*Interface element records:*
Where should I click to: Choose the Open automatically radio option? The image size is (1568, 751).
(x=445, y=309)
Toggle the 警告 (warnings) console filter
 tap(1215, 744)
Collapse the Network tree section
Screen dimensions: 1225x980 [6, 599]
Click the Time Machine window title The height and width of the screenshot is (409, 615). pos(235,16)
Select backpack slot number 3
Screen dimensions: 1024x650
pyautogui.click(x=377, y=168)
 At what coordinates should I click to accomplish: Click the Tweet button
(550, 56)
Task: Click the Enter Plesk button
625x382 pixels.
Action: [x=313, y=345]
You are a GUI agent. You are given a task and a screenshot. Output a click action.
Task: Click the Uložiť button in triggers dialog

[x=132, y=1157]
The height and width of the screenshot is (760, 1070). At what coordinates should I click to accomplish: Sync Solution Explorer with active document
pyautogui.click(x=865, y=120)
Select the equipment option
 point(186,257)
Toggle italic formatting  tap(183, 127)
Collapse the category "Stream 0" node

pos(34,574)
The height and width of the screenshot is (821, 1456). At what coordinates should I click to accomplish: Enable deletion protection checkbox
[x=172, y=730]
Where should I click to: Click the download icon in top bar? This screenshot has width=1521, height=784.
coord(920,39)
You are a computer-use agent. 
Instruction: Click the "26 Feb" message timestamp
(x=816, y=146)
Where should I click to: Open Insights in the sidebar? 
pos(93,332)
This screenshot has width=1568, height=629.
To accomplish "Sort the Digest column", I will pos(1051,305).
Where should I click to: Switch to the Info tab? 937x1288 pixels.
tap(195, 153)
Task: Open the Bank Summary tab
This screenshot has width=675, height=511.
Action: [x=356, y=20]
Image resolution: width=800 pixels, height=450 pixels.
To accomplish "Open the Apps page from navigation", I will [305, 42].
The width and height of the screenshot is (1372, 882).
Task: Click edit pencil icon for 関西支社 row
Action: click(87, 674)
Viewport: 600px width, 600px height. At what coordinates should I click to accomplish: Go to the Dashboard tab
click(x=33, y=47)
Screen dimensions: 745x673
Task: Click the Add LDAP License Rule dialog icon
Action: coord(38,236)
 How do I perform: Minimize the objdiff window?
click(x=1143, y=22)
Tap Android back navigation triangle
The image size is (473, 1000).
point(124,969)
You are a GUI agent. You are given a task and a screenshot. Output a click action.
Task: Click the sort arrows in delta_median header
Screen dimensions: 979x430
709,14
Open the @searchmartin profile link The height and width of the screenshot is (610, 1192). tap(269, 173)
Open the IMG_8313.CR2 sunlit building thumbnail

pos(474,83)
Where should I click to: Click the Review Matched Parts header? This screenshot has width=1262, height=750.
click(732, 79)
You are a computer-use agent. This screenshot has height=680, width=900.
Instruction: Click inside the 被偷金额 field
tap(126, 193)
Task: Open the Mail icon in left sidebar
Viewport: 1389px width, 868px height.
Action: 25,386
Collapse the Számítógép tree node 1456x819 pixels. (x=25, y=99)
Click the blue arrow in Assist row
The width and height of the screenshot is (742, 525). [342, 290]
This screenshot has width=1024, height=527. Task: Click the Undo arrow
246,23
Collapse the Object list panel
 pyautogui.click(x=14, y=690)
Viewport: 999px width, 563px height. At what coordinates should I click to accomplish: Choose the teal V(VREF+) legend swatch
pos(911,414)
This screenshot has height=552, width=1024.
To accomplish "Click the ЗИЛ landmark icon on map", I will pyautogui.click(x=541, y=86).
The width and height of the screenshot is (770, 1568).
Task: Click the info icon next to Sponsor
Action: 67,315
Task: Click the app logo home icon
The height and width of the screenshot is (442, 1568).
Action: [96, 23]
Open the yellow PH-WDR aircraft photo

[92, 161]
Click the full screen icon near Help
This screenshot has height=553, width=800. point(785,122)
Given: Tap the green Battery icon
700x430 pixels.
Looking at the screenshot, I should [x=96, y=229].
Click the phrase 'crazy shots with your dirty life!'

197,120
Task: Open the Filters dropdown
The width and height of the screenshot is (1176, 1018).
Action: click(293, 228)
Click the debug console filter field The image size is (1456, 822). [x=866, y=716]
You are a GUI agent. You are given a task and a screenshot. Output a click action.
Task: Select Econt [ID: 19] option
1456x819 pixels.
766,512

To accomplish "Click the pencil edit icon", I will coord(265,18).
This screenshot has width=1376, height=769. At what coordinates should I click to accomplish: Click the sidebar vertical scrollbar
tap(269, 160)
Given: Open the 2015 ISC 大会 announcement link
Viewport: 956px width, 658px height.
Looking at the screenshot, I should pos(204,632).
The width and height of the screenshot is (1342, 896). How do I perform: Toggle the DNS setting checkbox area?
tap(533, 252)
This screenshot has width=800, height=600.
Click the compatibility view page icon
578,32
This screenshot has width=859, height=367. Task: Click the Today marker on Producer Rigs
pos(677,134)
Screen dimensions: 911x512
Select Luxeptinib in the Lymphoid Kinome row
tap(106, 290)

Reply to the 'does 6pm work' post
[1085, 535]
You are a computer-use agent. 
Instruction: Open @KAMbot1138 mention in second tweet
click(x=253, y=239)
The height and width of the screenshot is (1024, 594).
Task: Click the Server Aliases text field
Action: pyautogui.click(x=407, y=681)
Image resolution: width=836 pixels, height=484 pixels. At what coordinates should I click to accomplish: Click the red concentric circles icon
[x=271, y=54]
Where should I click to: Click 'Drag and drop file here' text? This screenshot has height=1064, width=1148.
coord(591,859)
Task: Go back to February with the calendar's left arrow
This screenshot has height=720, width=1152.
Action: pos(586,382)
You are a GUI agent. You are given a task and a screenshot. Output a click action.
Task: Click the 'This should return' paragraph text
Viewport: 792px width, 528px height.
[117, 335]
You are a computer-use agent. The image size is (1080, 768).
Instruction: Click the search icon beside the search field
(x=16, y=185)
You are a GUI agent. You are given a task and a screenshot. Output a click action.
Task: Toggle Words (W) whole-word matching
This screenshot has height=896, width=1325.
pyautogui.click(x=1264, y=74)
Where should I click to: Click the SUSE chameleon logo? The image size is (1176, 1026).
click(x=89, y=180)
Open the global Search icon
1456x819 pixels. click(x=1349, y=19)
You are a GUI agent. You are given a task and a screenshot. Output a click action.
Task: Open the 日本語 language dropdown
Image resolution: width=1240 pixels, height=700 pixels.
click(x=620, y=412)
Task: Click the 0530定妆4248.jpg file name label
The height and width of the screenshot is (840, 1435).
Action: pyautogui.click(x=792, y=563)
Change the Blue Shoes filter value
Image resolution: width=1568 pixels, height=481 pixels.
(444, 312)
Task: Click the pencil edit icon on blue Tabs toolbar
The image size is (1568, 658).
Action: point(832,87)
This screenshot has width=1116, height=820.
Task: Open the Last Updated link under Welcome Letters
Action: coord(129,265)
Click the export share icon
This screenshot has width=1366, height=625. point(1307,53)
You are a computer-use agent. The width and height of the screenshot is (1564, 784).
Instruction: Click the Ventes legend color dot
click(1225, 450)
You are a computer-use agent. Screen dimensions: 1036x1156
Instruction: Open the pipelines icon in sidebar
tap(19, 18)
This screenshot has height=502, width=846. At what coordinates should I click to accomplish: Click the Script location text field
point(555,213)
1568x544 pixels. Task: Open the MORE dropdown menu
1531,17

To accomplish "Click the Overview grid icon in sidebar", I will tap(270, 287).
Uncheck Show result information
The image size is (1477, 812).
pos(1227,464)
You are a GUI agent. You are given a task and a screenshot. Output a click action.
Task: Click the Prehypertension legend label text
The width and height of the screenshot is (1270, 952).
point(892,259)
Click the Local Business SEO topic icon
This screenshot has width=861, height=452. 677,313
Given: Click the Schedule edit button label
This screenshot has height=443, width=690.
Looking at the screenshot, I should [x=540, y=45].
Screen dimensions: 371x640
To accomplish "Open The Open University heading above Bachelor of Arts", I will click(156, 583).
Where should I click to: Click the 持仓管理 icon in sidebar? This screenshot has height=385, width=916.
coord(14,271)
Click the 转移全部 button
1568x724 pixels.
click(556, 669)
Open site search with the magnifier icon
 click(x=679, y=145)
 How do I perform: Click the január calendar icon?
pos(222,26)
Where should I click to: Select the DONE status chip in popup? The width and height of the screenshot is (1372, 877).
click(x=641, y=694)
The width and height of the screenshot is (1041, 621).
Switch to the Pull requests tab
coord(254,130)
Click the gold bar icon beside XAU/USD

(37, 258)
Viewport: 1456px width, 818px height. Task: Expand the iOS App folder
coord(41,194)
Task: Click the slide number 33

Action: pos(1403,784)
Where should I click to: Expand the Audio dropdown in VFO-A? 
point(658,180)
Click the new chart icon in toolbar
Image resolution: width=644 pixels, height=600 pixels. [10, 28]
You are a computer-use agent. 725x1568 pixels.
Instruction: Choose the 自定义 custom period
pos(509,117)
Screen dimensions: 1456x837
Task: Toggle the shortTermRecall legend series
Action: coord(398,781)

*Challenge:* Output the lines from the one containing "Task: Click the app logo home icon" up to and including the one containing "Looking at the screenshot, I should pos(204,632).", copied exactly with nothing changed.

*Complete response:*
Task: Click the app logo home icon
The height and width of the screenshot is (442, 1568).
Action: [96, 23]
Open the yellow PH-WDR aircraft photo

[92, 161]
Click the full screen icon near Help
This screenshot has height=553, width=800. point(785,122)
Given: Tap the green Battery icon
700x430 pixels.
Looking at the screenshot, I should [x=96, y=229].
Click the phrase 'crazy shots with your dirty life!'

197,120
Task: Open the Filters dropdown
The width and height of the screenshot is (1176, 1018).
Action: click(293, 228)
Click the debug console filter field The image size is (1456, 822). [x=866, y=716]
You are a GUI agent. You are given a task and a screenshot. Output a click action.
Task: Select Econt [ID: 19] option
1456x819 pixels.
766,512

To accomplish "Click the pencil edit icon", I will coord(265,18).
This screenshot has width=1376, height=769. At what coordinates should I click to accomplish: Click the sidebar vertical scrollbar
tap(269, 160)
Given: Open the 2015 ISC 大会 announcement link
Viewport: 956px width, 658px height.
Looking at the screenshot, I should pos(204,632).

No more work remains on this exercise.